Le mardi 14 août 1990
Anne a 28 ans, trois enfants, une salamandre, un hamster angora, un chat et un caniche. Un caniche femelle qui a eu ses règles pour la première fois l'autre jour, il a taché les draps et Anne pensait que c'était elle.
Anne a aussi un ex-mari qu'elle croise souvent dans la rue. Et un amant dont le rêve était de rencontrer Pierre Bourgault. Ce qu'il a fait. Anne, elle, avait envie de me rencontrer. Elle m'a écrit : « Il n'y a pas de raison que ça marche pour lui et pas pour moi. Je m'appelle Anne, j'ai 28 ans, trois enfants, un amant, un hamster, un chat, une salamandre et un caniche. Je suis fleuriste, j'habite Shawinigan ». Voilà...
Quand je suis arrivé chez elle, Anne sortait la poubelle. Et elle-même sortait de la douche. Elle avait encore les cheveux mouillés. Elle portait des souliers plats, une jupe blanche et un t-shirt noir sans manche. Anne est blonde. Ou alors elle est teinte. Je ne sais jamais pour ces trucs-là. Il n'y a que les rouquines qui ne m'abusent pas, à cause que les vraies sentent le petit lait et qu'elles ont des picots.
Les enfants n'étaient pas là. Ni l'amant. Ni le chat. Seulement le caniche et le hamster. J'allais oublier la salamandre. « Si ça ne te dérange pas, m'a dit Anne, on va aller au pet-shop, il faut que j'achète des criquets pour ma salamandre ? ». J'ai dit bien sûr, comme si c'était là la chose la plus banale du monde, comme si ma fiancée me disait ça tous les matins, chéri n'oublie pas de rapporter du lait, des nouilles et des criquets pour nourrir la salamandre.
Nous sommes revenus du pet-shop avec quatre criquets vivants dans un sac de plastique. Quand la salamandre a entendu Anne froisser le sac elle s'est mise à frétiller et à pleurer de joie, comme un ivrogne ému... Aussitôt les insectes jetés dans le vivarium, la salamandre en a saisi un dans le travers de sa gueule... Le criquet faisait aller ses pattes comme un fou tandis que la salamandre, d'une immobilité minérale, le déglutissait lentement. Elle ne le tuait pas, elle le digérait vivant.
Pétrifiant.
Ensuite Anne m'a fait visiter Shawinigan qui ressemble un peu à Berlin-Est avant. Ou à la lune maintenant. Nulle vie. Où sont les gens? Au travail? Sûrement. Mais on venait de me dire qu'il n'y a plus de travail à Shawinigan. Chez eux alors, mais à faire quoi ? Anne ne sait pas. Anne sait seulement qu'avant, il y a longtemps, Shawinigan était prospère. Il était une fois l'avenir. Mais l'avenir fut nationalisée. Ci-gît l'avenir.

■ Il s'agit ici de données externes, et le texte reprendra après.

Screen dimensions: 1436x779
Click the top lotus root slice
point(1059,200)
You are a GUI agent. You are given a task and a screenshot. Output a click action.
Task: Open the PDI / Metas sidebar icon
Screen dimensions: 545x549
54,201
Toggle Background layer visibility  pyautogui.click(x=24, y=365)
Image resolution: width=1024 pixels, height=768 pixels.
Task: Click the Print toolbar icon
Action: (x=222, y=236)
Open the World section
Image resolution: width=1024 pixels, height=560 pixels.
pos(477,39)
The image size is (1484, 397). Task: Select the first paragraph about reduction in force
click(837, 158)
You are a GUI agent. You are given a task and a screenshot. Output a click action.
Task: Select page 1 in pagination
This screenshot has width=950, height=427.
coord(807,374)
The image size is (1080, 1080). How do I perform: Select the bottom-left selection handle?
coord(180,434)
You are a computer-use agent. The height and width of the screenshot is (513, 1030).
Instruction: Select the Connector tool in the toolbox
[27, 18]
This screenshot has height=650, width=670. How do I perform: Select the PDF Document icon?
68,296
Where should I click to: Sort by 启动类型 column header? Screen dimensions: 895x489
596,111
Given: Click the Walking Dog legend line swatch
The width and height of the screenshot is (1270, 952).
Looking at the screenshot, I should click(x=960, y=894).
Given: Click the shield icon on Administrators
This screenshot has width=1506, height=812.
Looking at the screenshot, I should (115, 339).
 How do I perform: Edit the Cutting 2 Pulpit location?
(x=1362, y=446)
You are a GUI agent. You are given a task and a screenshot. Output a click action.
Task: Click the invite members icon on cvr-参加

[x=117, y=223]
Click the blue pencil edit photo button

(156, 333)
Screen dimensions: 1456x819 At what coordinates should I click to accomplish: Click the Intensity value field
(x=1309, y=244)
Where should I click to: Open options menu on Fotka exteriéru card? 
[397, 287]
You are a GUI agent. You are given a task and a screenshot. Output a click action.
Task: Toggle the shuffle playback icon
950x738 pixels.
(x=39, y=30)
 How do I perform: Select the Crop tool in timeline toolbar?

Le petit centre commercial « Les Promenades » est désert. Les rares promeneurs ont l'air des survivants d'une attaque nucléaire. Locaux à louer. Vitrines borgnes. Même désolation aux Halles, un autre centre commercial... La ville est figée comme une carte postale jaunie. Le boulevard St-Maurice avec sa jolie promenade au bord de la rivière et ses maisons bourgeoises sort du passé comme un fantôme cossu.
Nulle vie. Sauf la jeune femme à côté de moi. Elle s'assoit, replace une mèche. Elle marche sur ses souliers plats, ses dents sourient, ses seins bougent. Elle vit, et sa jupe blanche vit aussi autour de ses hanches...
Cette jeune femme vivante dans cette ville qui meurt, pétrifiant.
Ce matin-là, Shawinigan minéralisée était une salamandre qui tenait dans le travers de sa gueule une jeune femme vivante en jupe blanche.
Elle est actuellement en train de la digérer vivante avec son chat, son hamster angora, ses trois enfants, son ex-mari, son amant et son caniche femelle qui a eu ses règles pour la première fois l'autre jour, il a taché les draps et Anne pensait que c'était elle.